◆ **Task directions**
Below are some records; copy each line in them that contains "Open".

◆ **Provided data**
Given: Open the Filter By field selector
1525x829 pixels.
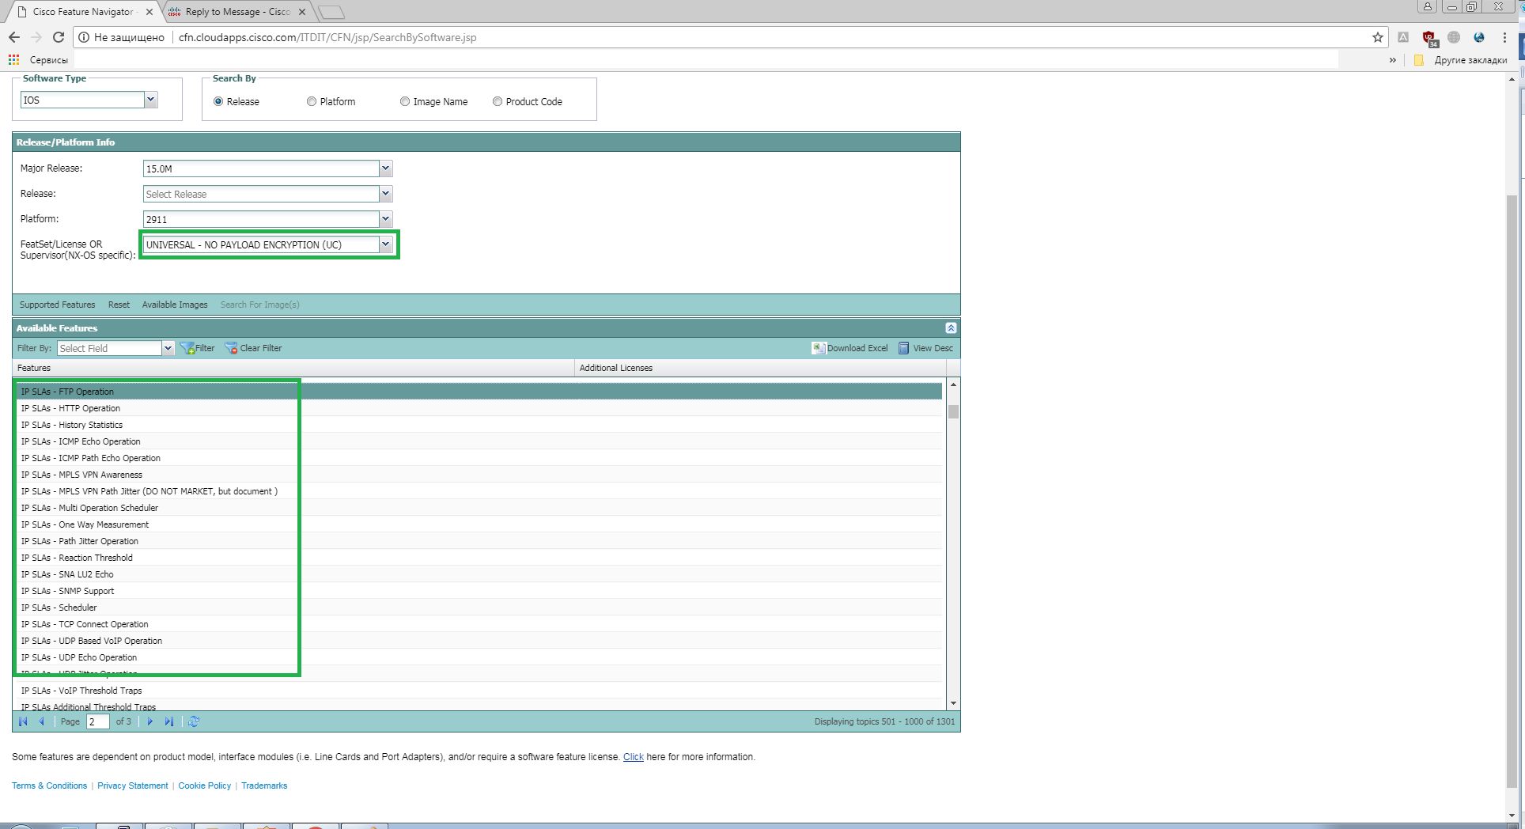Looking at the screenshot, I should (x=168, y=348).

==

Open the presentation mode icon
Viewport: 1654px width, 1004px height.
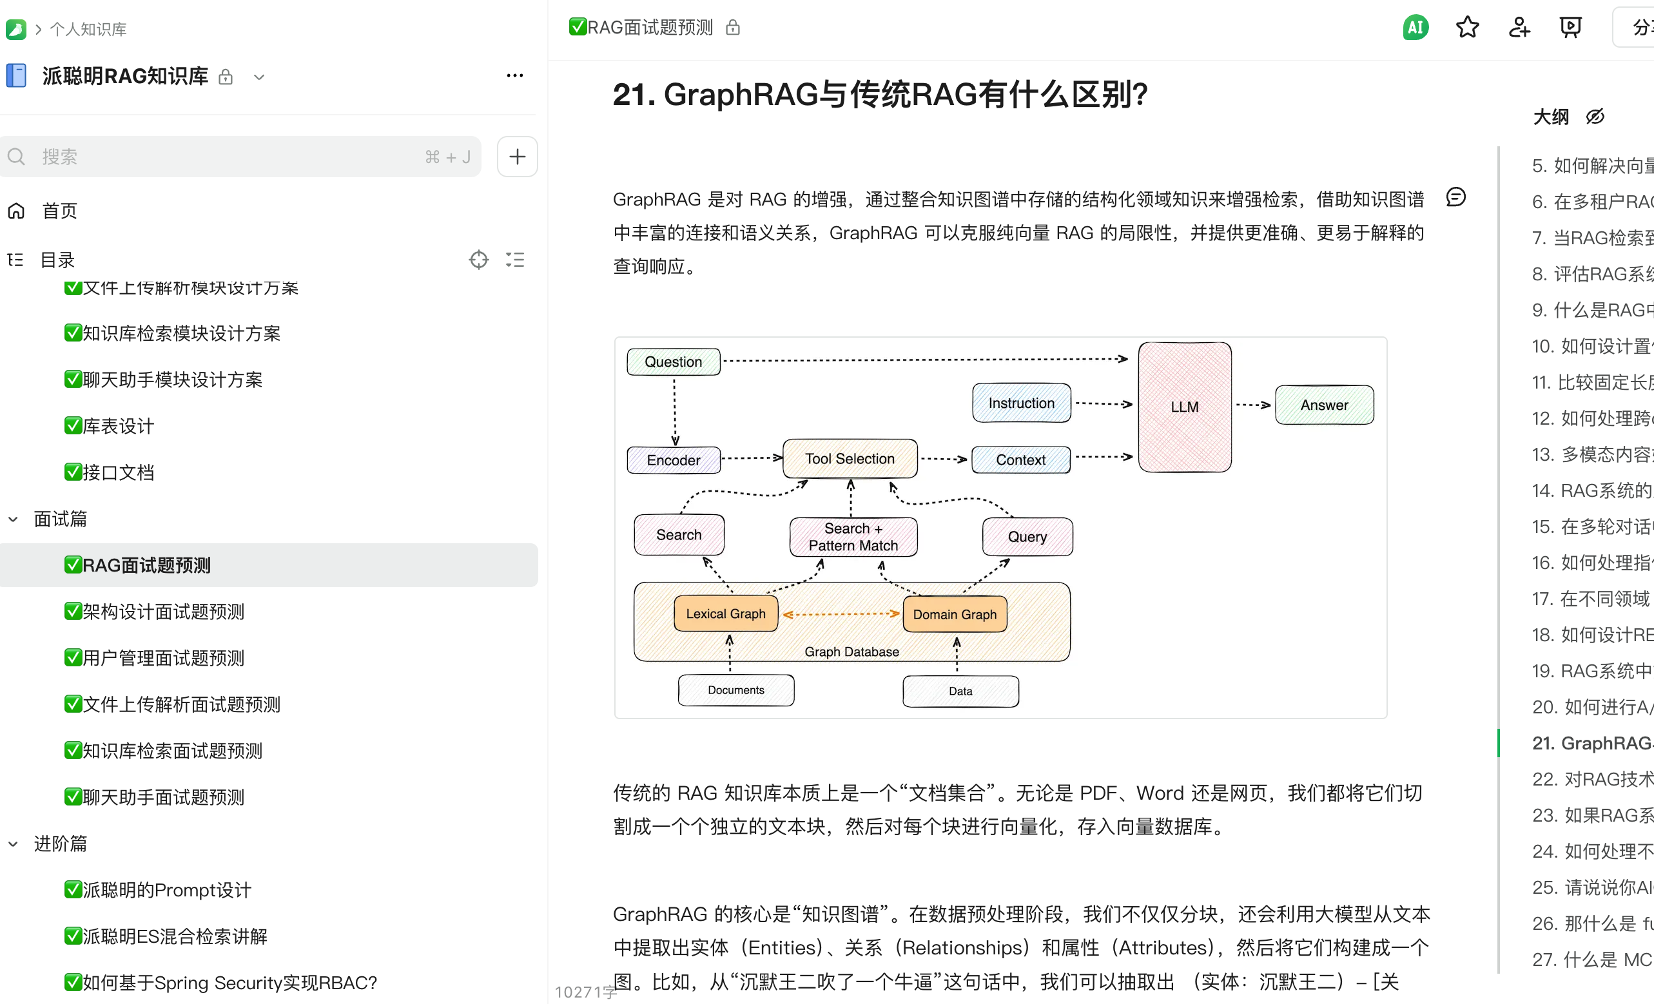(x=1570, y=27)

◆ **The answer**
Given: Open the Filter By field selector
Open the presentation mode icon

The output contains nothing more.